- WHAT YOU HAVE TO DO:
Retype every entry below without any change.

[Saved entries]
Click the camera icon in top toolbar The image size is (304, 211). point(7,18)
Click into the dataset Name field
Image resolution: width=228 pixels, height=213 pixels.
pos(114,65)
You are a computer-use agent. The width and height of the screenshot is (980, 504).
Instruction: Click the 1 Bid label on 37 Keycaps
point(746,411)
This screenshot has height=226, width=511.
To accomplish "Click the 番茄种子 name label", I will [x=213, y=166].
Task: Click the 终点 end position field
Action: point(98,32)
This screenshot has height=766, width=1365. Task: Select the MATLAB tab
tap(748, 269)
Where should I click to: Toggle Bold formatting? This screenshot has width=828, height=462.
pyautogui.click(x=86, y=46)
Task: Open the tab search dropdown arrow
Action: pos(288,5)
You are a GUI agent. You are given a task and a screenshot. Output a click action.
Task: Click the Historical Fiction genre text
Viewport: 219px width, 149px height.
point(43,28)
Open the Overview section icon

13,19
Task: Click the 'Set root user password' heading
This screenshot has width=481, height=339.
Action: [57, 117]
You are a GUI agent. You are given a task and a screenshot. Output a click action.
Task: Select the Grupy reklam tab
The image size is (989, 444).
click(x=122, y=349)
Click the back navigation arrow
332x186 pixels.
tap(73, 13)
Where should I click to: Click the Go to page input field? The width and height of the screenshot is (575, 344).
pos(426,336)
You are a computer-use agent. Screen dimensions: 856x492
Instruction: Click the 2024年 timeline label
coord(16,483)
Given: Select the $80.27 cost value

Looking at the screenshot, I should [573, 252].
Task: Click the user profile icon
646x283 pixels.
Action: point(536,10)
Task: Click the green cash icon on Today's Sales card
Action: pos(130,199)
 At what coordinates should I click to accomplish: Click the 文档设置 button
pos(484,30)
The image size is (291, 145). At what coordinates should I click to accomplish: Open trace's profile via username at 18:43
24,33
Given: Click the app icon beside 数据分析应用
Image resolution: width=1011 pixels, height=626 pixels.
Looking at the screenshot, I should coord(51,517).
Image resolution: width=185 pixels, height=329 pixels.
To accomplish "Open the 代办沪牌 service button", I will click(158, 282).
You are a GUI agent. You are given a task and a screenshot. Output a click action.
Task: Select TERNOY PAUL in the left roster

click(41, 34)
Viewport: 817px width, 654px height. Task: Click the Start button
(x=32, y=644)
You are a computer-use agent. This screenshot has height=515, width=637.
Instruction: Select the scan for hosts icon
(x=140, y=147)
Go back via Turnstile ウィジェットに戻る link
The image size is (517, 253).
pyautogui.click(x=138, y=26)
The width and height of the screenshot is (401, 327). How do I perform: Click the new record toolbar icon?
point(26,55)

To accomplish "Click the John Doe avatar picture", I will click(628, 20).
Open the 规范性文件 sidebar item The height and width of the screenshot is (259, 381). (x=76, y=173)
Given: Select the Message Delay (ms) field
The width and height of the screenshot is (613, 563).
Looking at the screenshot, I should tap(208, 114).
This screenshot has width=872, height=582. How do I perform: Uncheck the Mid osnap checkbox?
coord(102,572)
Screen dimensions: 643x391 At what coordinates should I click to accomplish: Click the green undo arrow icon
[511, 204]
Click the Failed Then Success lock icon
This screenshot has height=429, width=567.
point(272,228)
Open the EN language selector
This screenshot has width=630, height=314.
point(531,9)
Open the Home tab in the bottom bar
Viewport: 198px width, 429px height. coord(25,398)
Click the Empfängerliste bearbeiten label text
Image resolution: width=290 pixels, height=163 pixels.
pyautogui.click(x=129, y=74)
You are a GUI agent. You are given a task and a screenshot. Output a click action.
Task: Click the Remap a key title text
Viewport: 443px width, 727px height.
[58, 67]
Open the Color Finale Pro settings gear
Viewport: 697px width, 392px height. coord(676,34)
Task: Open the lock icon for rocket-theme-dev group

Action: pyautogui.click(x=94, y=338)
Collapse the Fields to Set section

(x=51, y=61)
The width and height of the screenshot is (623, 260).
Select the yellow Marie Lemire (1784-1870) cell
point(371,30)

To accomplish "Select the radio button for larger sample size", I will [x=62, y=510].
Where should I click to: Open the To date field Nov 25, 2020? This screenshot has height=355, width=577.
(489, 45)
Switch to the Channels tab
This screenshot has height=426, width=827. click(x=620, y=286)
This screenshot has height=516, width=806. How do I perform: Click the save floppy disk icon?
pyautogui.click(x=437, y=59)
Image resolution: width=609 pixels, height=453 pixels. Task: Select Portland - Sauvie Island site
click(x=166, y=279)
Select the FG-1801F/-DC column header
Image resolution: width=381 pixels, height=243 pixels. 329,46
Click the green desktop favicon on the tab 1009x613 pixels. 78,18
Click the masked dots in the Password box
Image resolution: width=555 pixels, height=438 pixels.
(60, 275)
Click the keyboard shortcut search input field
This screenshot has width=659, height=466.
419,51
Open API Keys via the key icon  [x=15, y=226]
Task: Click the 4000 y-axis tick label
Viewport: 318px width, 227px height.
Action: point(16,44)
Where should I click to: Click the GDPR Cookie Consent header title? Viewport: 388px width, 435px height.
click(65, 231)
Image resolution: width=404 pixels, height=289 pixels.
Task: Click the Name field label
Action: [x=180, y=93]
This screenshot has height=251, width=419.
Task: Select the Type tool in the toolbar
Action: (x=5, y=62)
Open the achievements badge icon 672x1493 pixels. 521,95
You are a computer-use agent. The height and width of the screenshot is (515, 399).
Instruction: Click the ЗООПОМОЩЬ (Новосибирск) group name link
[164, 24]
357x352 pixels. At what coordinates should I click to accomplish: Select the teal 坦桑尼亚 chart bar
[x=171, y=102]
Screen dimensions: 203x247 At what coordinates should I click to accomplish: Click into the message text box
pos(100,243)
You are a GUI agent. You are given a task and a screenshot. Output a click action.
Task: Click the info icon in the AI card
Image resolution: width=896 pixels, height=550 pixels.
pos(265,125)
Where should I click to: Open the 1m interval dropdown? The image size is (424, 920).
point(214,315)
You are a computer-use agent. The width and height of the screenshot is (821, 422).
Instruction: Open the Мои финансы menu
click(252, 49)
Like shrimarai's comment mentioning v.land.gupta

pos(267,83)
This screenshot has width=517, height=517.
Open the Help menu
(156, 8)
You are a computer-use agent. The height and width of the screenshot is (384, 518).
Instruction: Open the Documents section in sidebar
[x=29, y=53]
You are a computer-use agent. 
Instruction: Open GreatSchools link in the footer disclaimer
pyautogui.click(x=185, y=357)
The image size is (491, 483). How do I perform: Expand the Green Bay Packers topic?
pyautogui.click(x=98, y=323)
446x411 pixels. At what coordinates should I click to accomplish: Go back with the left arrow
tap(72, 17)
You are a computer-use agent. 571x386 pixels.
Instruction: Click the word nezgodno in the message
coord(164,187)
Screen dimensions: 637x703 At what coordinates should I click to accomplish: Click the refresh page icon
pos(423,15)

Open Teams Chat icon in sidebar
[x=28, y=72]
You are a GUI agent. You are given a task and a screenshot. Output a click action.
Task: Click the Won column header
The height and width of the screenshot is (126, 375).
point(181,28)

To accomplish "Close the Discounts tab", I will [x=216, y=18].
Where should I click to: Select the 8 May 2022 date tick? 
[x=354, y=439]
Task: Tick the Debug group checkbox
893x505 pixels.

- RESULT OF THIS EXERCISE:
Click the camera icon in top toolbar The image size is (304, 211). point(7,18)
Click into the dataset Name field
Image resolution: width=228 pixels, height=213 pixels.
pos(114,65)
You are a computer-use agent. The width and height of the screenshot is (980, 504).
Instruction: Click the 1 Bid label on 37 Keycaps
point(746,411)
This screenshot has height=226, width=511.
To accomplish "Click the 番茄种子 name label", I will [x=213, y=166].
Task: Click the 终点 end position field
Action: point(98,32)
This screenshot has height=766, width=1365. Task: Select the MATLAB tab
tap(748, 269)
Where should I click to: Toggle Bold formatting? This screenshot has width=828, height=462.
pyautogui.click(x=86, y=46)
Task: Open the tab search dropdown arrow
Action: pos(288,5)
You are a GUI agent. You are given a task and a screenshot. Output a click action.
Task: Click the Historical Fiction genre text
Viewport: 219px width, 149px height.
point(43,28)
Open the Overview section icon

13,19
Task: Click the 'Set root user password' heading
This screenshot has width=481, height=339.
Action: [57, 117]
You are a GUI agent. You are given a task and a screenshot. Output a click action.
Task: Select the Grupy reklam tab
The image size is (989, 444).
click(x=122, y=349)
Click the back navigation arrow
332x186 pixels.
tap(73, 13)
Where should I click to: Click the Go to page input field? The width and height of the screenshot is (575, 344).
pos(426,336)
You are a computer-use agent. Screen dimensions: 856x492
Instruction: Click the 2024年 timeline label
coord(16,483)
Given: Select the $80.27 cost value

Looking at the screenshot, I should [573, 252].
Task: Click the user profile icon
646x283 pixels.
Action: point(536,10)
Task: Click the green cash icon on Today's Sales card
Action: pos(130,199)
 At what coordinates should I click to accomplish: Click the 文档设置 button
pos(484,30)
The image size is (291, 145). At what coordinates should I click to accomplish: Open trace's profile via username at 18:43
24,33
Given: Click the app icon beside 数据分析应用
Image resolution: width=1011 pixels, height=626 pixels.
Looking at the screenshot, I should coord(51,517).
Image resolution: width=185 pixels, height=329 pixels.
To accomplish "Open the 代办沪牌 service button", I will click(158, 282).
You are a GUI agent. You are given a task and a screenshot. Output a click action.
Task: Select TERNOY PAUL in the left roster

click(41, 34)
Viewport: 817px width, 654px height. Task: Click the Start button
(x=32, y=644)
You are a computer-use agent. This screenshot has height=515, width=637.
Instruction: Select the scan for hosts icon
(x=140, y=147)
Go back via Turnstile ウィジェットに戻る link
The image size is (517, 253).
pyautogui.click(x=138, y=26)
The width and height of the screenshot is (401, 327). How do I perform: Click the new record toolbar icon?
point(26,55)

To accomplish "Click the John Doe avatar picture", I will click(628, 20).
Open the 规范性文件 sidebar item The height and width of the screenshot is (259, 381). (x=76, y=173)
Given: Select the Message Delay (ms) field
The width and height of the screenshot is (613, 563).
Looking at the screenshot, I should tap(208, 114).
This screenshot has width=872, height=582. How do I perform: Uncheck the Mid osnap checkbox?
coord(102,572)
Screen dimensions: 643x391 At what coordinates should I click to accomplish: Click the green undo arrow icon
[511, 204]
Click the Failed Then Success lock icon
This screenshot has height=429, width=567.
point(272,228)
Open the EN language selector
This screenshot has width=630, height=314.
point(531,9)
Open the Home tab in the bottom bar
Viewport: 198px width, 429px height. coord(25,398)
Click the Empfängerliste bearbeiten label text
Image resolution: width=290 pixels, height=163 pixels.
pyautogui.click(x=129, y=74)
You are a GUI agent. You are given a task and a screenshot. Output a click action.
Task: Click the Remap a key title text
Viewport: 443px width, 727px height.
[58, 67]
Open the Color Finale Pro settings gear
Viewport: 697px width, 392px height. coord(676,34)
Task: Open the lock icon for rocket-theme-dev group

Action: pyautogui.click(x=94, y=338)
Collapse the Fields to Set section

(x=51, y=61)
The width and height of the screenshot is (623, 260).
Select the yellow Marie Lemire (1784-1870) cell
point(371,30)

To accomplish "Select the radio button for larger sample size", I will [x=62, y=510].
Where should I click to: Open the To date field Nov 25, 2020? This screenshot has height=355, width=577.
(489, 45)
Switch to the Channels tab
This screenshot has height=426, width=827. click(x=620, y=286)
This screenshot has height=516, width=806. How do I perform: Click the save floppy disk icon?
pyautogui.click(x=437, y=59)
Image resolution: width=609 pixels, height=453 pixels. Task: Select Portland - Sauvie Island site
click(x=166, y=279)
Select the FG-1801F/-DC column header
Image resolution: width=381 pixels, height=243 pixels. 329,46
Click the green desktop favicon on the tab 1009x613 pixels. 78,18
Click the masked dots in the Password box
Image resolution: width=555 pixels, height=438 pixels.
(60, 275)
Click the keyboard shortcut search input field
This screenshot has width=659, height=466.
419,51
Open API Keys via the key icon  [x=15, y=226]
Task: Click the 4000 y-axis tick label
Viewport: 318px width, 227px height.
Action: point(16,44)
Where should I click to: Click the GDPR Cookie Consent header title? Viewport: 388px width, 435px height.
click(65, 231)
Image resolution: width=404 pixels, height=289 pixels.
Task: Click the Name field label
Action: [x=180, y=93]
This screenshot has height=251, width=419.
Task: Select the Type tool in the toolbar
Action: (x=5, y=62)
Open the achievements badge icon 672x1493 pixels. 521,95
You are a computer-use agent. The height and width of the screenshot is (515, 399).
Instruction: Click the ЗООПОМОЩЬ (Новосибирск) group name link
[164, 24]
357x352 pixels. At what coordinates should I click to accomplish: Select the teal 坦桑尼亚 chart bar
[x=171, y=102]
Screen dimensions: 203x247 At what coordinates should I click to accomplish: Click into the message text box
pos(100,243)
You are a GUI agent. You are given a task and a screenshot. Output a click action.
Task: Click the info icon in the AI card
Image resolution: width=896 pixels, height=550 pixels.
pos(265,125)
Where should I click to: Open the 1m interval dropdown? The image size is (424, 920).
point(214,315)
You are a computer-use agent. The width and height of the screenshot is (821, 422).
Instruction: Open the Мои финансы menu
click(252, 49)
Like shrimarai's comment mentioning v.land.gupta

pos(267,83)
This screenshot has width=517, height=517.
Open the Help menu
(156, 8)
You are a computer-use agent. The height and width of the screenshot is (384, 518).
Instruction: Open the Documents section in sidebar
[x=29, y=53]
You are a computer-use agent. 
Instruction: Open GreatSchools link in the footer disclaimer
pyautogui.click(x=185, y=357)
The image size is (491, 483). How do I perform: Expand the Green Bay Packers topic?
pyautogui.click(x=98, y=323)
446x411 pixels. At what coordinates should I click to accomplish: Go back with the left arrow
tap(72, 17)
You are a computer-use agent. 571x386 pixels.
Instruction: Click the word nezgodno in the message
coord(164,187)
Screen dimensions: 637x703 At what coordinates should I click to accomplish: Click the refresh page icon
pos(423,15)

Open Teams Chat icon in sidebar
[x=28, y=72]
You are a GUI agent. You are given a task and a screenshot. Output a click action.
Task: Click the Won column header
The height and width of the screenshot is (126, 375).
point(181,28)

To accomplish "Close the Discounts tab", I will [x=216, y=18].
Where should I click to: Select the 8 May 2022 date tick? 
[x=354, y=439]
Task: Tick the Debug group checkbox
893x505 pixels.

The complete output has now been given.